> SOURCE TEXT
>> START
Yep, I will be that guy. With the move of the complexity to handle s390
to the arch implementation even more than before.

> > @@ -631,23 +636,23 @@ static inline pgste_t pgste_update_all(pte_t *ptep, pgste_t pgste)
> >  	bits = skey & (_PAGE_CHANGED | _PAGE_REFERENCED);
> >  	/* Clear page changed & referenced bit in the storage key */
> >  	if (bits & _PAGE_CHANGED)
> > -		page_set_storage_key(address, skey ^ bits, 1);
> > +		page_set_storage_key(address, skey ^ bits, 0);
> >  	else if (bits)
> >  		page_reset_referenced(address);
> >  	/* Transfer page changed & referenced bit to guest bits in pgste */
> >  	pgste_val(pgste) |= bits << 48;		/* RCP_GR_BIT & RCP_GC_BIT */
> >  	/* Get host changed & referenced bits from pgste */
> >  	bits |= (pgste_val(pgste) & (RCP_HR_BIT | RCP_HC_BIT)) >> 52;
> > -	/* Clear host bits in pgste. */
> > +	/* Transfer page changed & referenced bit to kvm user bits */
> > +	pgste_val(pgste) |= bits << 45;		/* KVM_UR_BIT & KVM_UC_BIT */
> > +	/* Clear relevant host bits in pgste. */
> >  	pgste_val(pgste) &= ~(RCP_HR_BIT | RCP_HC_BIT);
> >  	pgste_val(pgste) &= ~(RCP_ACC_BITS | RCP_FP_BIT);
> >  	/* Copy page access key and fetch protection bit to pgste */
> >  	pgste_val(pgste) |=
> >  		(unsigned long) (skey & (_PAGE_ACC_BITS | _PAGE_FP_BIT)) << 56;
> > -	/* Transfer changed and referenced to kvm user bits */
> > -	pgste_val(pgste) |= bits << 45;		/* KVM_UR_BIT & KVM_UC_BIT */
> > -	/* Transfer changed & referenced to pte sofware bits */
> > -	pte_val(*ptep) |= bits << 1;		/* _PAGE_SWR & _PAGE_SWC */
> > +	/* Transfer referenced bit to pte */
> > +	pte_val(*ptep) |= (bits & _PAGE_REFERENCED) << 1;
> >  #endif
> >  	return pgste;
> >  
> > @@ -660,20 +665,25 @@ static inline pgste_t pgste_update_young(pte_t *ptep, pgste_t pgste)
> >  
> >  	if (!pte_present(*ptep))
> >  		return pgste;
> > +	/* Get referenced bit from storage key */
> >  	young = page_reset_referenced(pte_val(*ptep) & PAGE_MASK);
> > -	/* Transfer page referenced bit to pte software bit (host view) */
> > -	if (young || (pgste_val(pgste) & RCP_HR_BIT))
> > +	if (young)
>> END
> TASKS FOR THIS EXERCISE
1. List every code comment that the patch in the text above adds (on lines beginning with a plus sign).
2. Answer these questions from the patch in the text above, one a line:
(a) In pgste_update_all, what value does the new call to page_set_storage_key pass as its last argument?
(b) By how many bits is bits shifted left to set KVM_UR_BIT and KVM_UC_BIT?
(c) In pgste_update_young, what is returned when the pte is not present?

> RECORD EXCERPTS
>> START
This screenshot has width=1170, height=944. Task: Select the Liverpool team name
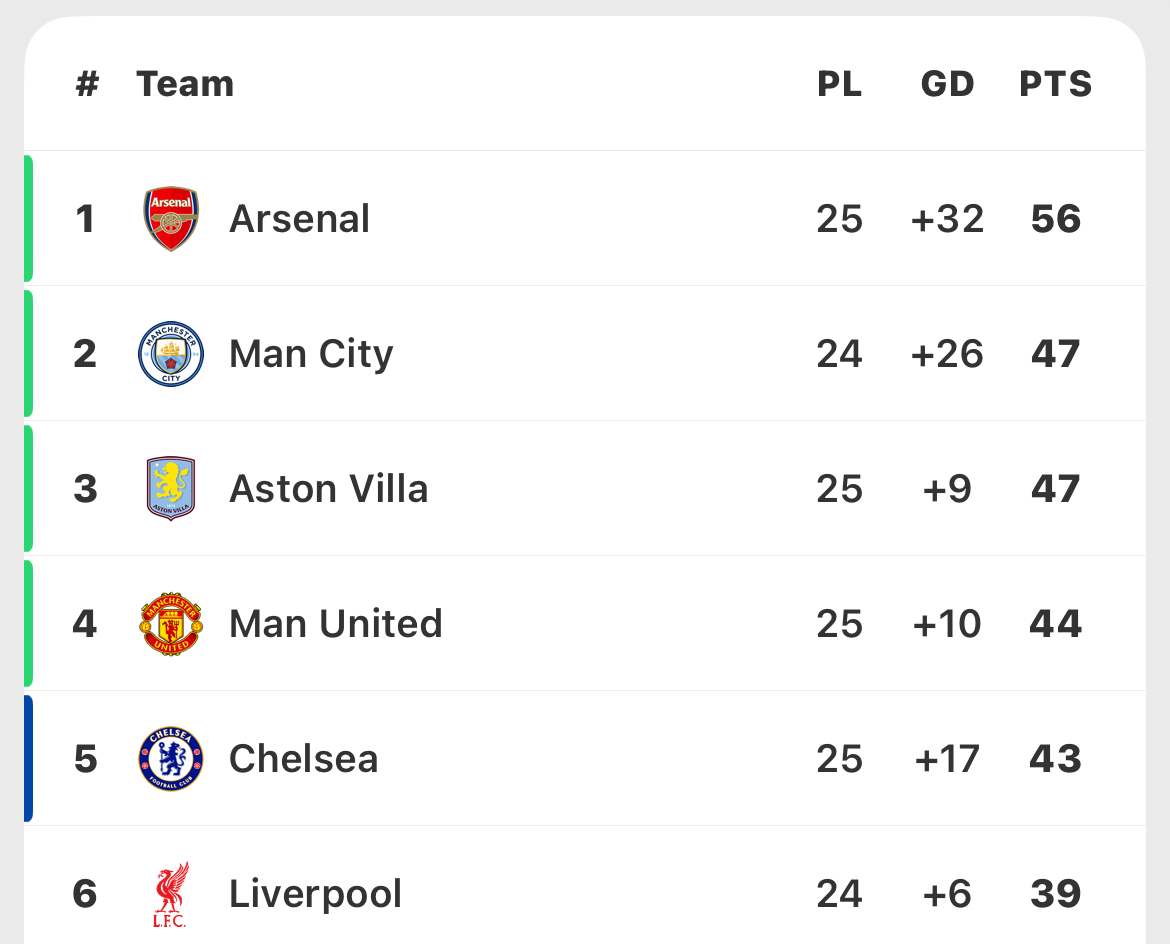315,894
>> END
>> START
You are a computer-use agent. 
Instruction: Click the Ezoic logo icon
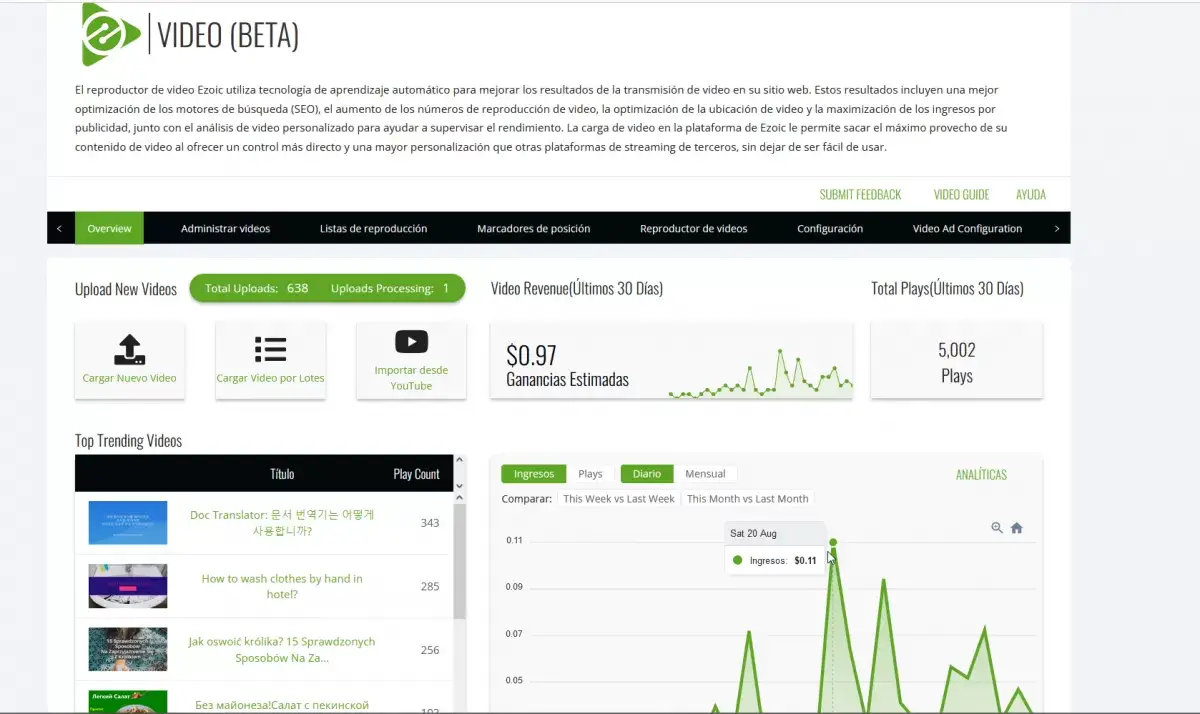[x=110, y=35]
>> END
>> START
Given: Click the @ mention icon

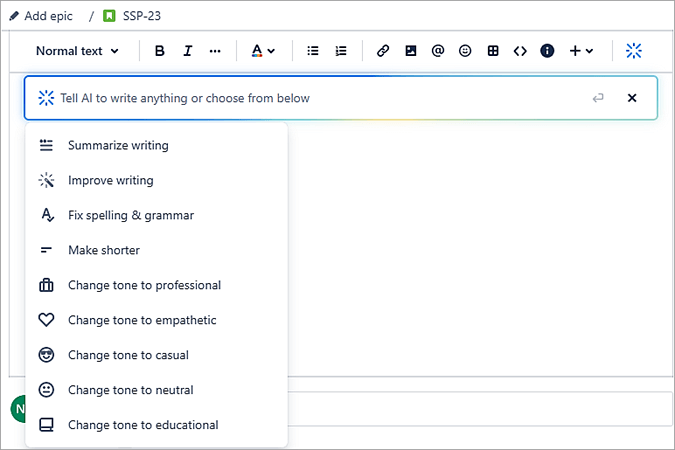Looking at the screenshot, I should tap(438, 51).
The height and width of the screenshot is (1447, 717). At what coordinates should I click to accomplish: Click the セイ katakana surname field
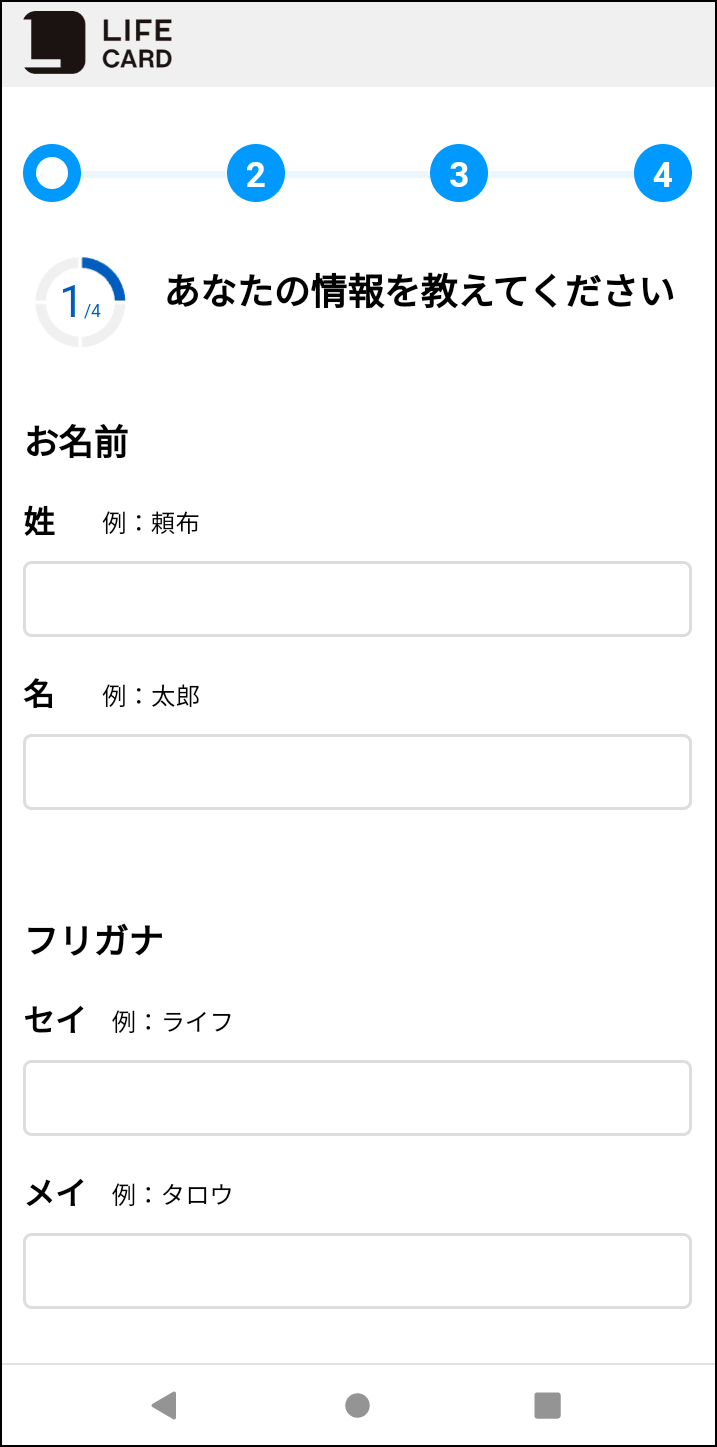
>> END
> RESPONSES
1.
- Transfer page changed & referenced bit to kvm user bits
- Clear relevant host bits in pgste.
- Transfer referenced bit to pte
- Get referenced bit from storage key

2.
(a) 0
(b) 45
(c) pgste